ROANOKE TIMES

                         Roanoke Times
                 Copyright (c) 1995, Landmark Communications, Inc.

DATE: SUNDAY, February 14, 1993                   TAG: 9302140158
SECTION: NATIONAL/INTERNATIONAL                    PAGE: A-10   EDITION: METRO 
SOURCE: Los Angeles Times
DATELINE: BOSTON                                LENGTH: Medium


LEFTIES DON'T DIE ANY EARLIER, NEW RESEARCH SHOWS

Contrary to the conclusion of a highly publicized report two years ago, left-handers do not die at an earlier age than right-handed people, researchers at Harvard and the National Institute of Aging said Friday.

The researchers studied 3,800 people in East Boston over the age of 65 for six years and found that the two groups, righties and lefties, died at exactly the same rate.

"There was no difference, period," said Dr. Jack M. Guralnik, an epidemiologist at NIA and one of the co-authors of the report appearing in the February issue of the Journal of the American Public Health Association.

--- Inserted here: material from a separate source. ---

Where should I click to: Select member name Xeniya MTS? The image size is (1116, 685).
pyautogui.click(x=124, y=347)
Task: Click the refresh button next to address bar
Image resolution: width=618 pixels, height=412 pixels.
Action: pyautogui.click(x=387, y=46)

"Unfortunately, far too much attention has been paid to flawed and unsubstantiated claims about the higher risk of mortality among lefties, and many people have been unnecessarily frightened," added his colleague, Dr. Marcel E. Salive of NIA.

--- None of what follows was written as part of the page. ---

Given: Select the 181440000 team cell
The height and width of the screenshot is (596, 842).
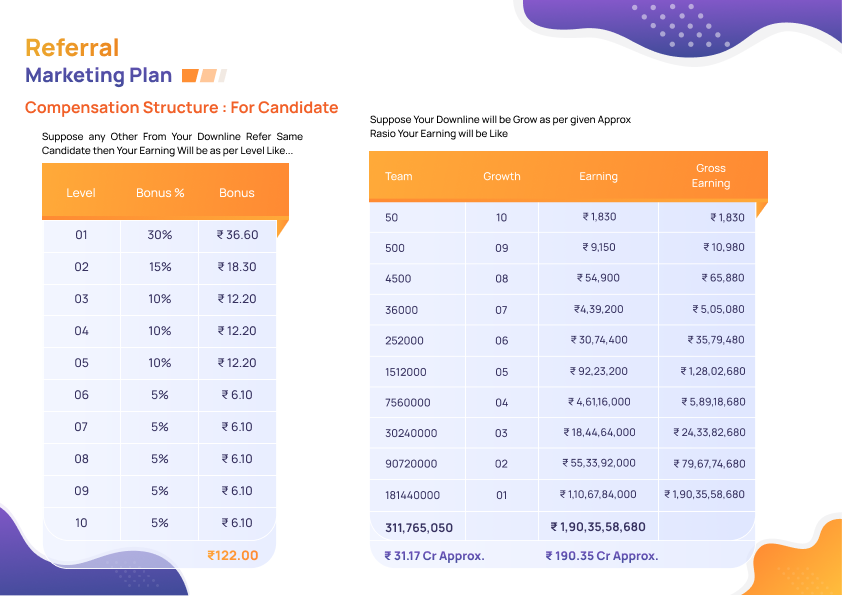Looking at the screenshot, I should [412, 495].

The new results should put an end to the idea that lefties have a higher risk of death "once and for all," said epidemiologist Ralph D'Agostino of Boston University.

The idea that left-handers are at higher risk of death has been promoted most vigorously by psychologists Stanley Coren of the University of British Columbia in Vancouver and Diane F. Halpern of California State University, San Bernardino. They reported in early 1991 on a study of nearly 1,000 people who died in San Bernardino and Riverside counties.

They found that the average age of right-handers at death was 75, while that of left-handers was 66. The left-handers were also more likely to die of accidents.

Coren and Halpern attributed much of the dramatic increase in accidental deaths to the fact that most machines are designed for right-handers. Certain neurological and immunological defects often associated with left-handedness were also thought to play a role in the shortened life spans.

Later researchers have strongly criticized Coren and Halpern's interpretation of their data. The most common criticism was that the population of lefties they examined was younger than the population of righties. Because of that, epidemiologists said, the expected average age of death had to be younger.

Furthermore, the fact that lefties were more likely to die from accidents simply reflected the fact that younger people are more likely to have accidents.

Those earlier publicized results "say nothing about the reasons for the deaths," Guralnik said Friday.

The nub of the contradiction is that left-handedness shows a peculiar age distribution in the United States. In the population at large, 9 percent of women and 13 percent of men are left-handed, but the numbers decline with age.

For instance, at the age of 10, 15 percent of the population is left-handed. By age 50, the figure drops to 5 percent. And by 80, it is less than 1 percent.

Halpern and Coren argue that this distribution arises because left-handers die earlier. Most researchers, however, believe it is the result of the widespread effort by parents early in this century to convert natural left-handers into more socially acceptable right-handers.

Coren and Halpern could not be reached. Coren is to update his results here Monday at a meeting of the American Association for the Advancement of Science.